**Work required**
Render every nonblank line of the items below as a JSON list, with each line as a separate string.

-------

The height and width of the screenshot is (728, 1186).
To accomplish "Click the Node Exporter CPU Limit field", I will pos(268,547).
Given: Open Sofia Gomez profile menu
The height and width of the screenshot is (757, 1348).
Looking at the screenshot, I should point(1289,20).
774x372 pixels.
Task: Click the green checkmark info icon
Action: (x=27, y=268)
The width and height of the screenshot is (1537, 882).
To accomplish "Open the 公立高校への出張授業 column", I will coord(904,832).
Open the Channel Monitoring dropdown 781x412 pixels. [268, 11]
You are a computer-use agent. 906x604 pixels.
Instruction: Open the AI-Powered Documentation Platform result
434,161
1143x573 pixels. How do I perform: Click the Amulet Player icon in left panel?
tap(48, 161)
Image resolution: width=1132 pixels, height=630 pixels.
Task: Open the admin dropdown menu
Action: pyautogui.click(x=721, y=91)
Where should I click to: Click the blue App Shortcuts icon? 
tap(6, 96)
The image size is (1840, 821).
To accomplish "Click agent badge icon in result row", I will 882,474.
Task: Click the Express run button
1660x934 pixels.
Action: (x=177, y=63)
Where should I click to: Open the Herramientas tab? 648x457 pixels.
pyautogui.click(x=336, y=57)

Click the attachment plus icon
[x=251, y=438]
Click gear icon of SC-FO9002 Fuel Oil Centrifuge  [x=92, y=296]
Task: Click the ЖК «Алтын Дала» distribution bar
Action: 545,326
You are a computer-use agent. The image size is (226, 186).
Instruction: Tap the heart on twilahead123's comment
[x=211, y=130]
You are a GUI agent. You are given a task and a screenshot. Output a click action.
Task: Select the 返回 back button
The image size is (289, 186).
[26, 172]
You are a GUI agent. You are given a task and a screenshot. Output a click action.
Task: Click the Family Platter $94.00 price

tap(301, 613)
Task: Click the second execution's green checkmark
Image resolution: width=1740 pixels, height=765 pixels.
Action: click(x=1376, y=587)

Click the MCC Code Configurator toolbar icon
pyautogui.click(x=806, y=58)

-------

**Final result**
[
  "The height and width of the screenshot is (728, 1186).",
  "To accomplish \"Click the Node Exporter CPU Limit field\", I will pos(268,547).",
  "Given: Open Sofia Gomez profile menu",
  "The height and width of the screenshot is (757, 1348).",
  "Looking at the screenshot, I should point(1289,20).",
  "774x372 pixels.",
  "Task: Click the green checkmark info icon",
  "Action: (x=27, y=268)",
  "The width and height of the screenshot is (1537, 882).",
  "To accomplish \"Open the 公立高校への出張授業 column\", I will coord(904,832).",
  "Open the Channel Monitoring dropdown 781x412 pixels. [268, 11]",
  "You are a computer-use agent. 906x604 pixels.",
  "Instruction: Open the AI-Powered Documentation Platform result",
  "434,161",
  "1143x573 pixels. How do I perform: Click the Amulet Player icon in left panel?",
  "tap(48, 161)",
  "Image resolution: width=1132 pixels, height=630 pixels.",
  "Task: Open the admin dropdown menu",
  "Action: pyautogui.click(x=721, y=91)",
  "Where should I click to: Click the blue App Shortcuts icon? ",
  "tap(6, 96)",
  "The image size is (1840, 821).",
  "To accomplish \"Click agent badge icon in result row\", I will 882,474.",
  "Task: Click the Express run button",
  "1660x934 pixels.",
  "Action: (x=177, y=63)",
  "Where should I click to: Open the Herramientas tab? 648x457 pixels.",
  "pyautogui.click(x=336, y=57)",
  "Click the attachment plus icon",
  "[x=251, y=438]",
  "Click gear icon of SC-FO9002 Fuel Oil Centrifuge  [x=92, y=296]",
  "Task: Click the ЖК «Алтын Дала» distribution bar",
  "Action: 545,326",
  "You are a computer-use agent. The image size is (226, 186).",
  "Instruction: Tap the heart on twilahead123's comment",
  "[x=211, y=130]",
  "You are a GUI agent. You are given a task and a screenshot. Output a click action.",
  "Task: Select the 返回 back button",
  "The image size is (289, 186).",
  "[26, 172]",
  "You are a GUI agent. You are given a task and a screenshot. Output a click action.",
  "Task: Click the Family Platter $94.00 price",
  "tap(301, 613)",
  "Task: Click the second execution's green checkmark",
  "Image resolution: width=1740 pixels, height=765 pixels.",
  "Action: click(x=1376, y=587)",
  "Click the MCC Code Configurator toolbar icon",
  "pyautogui.click(x=806, y=58)"
]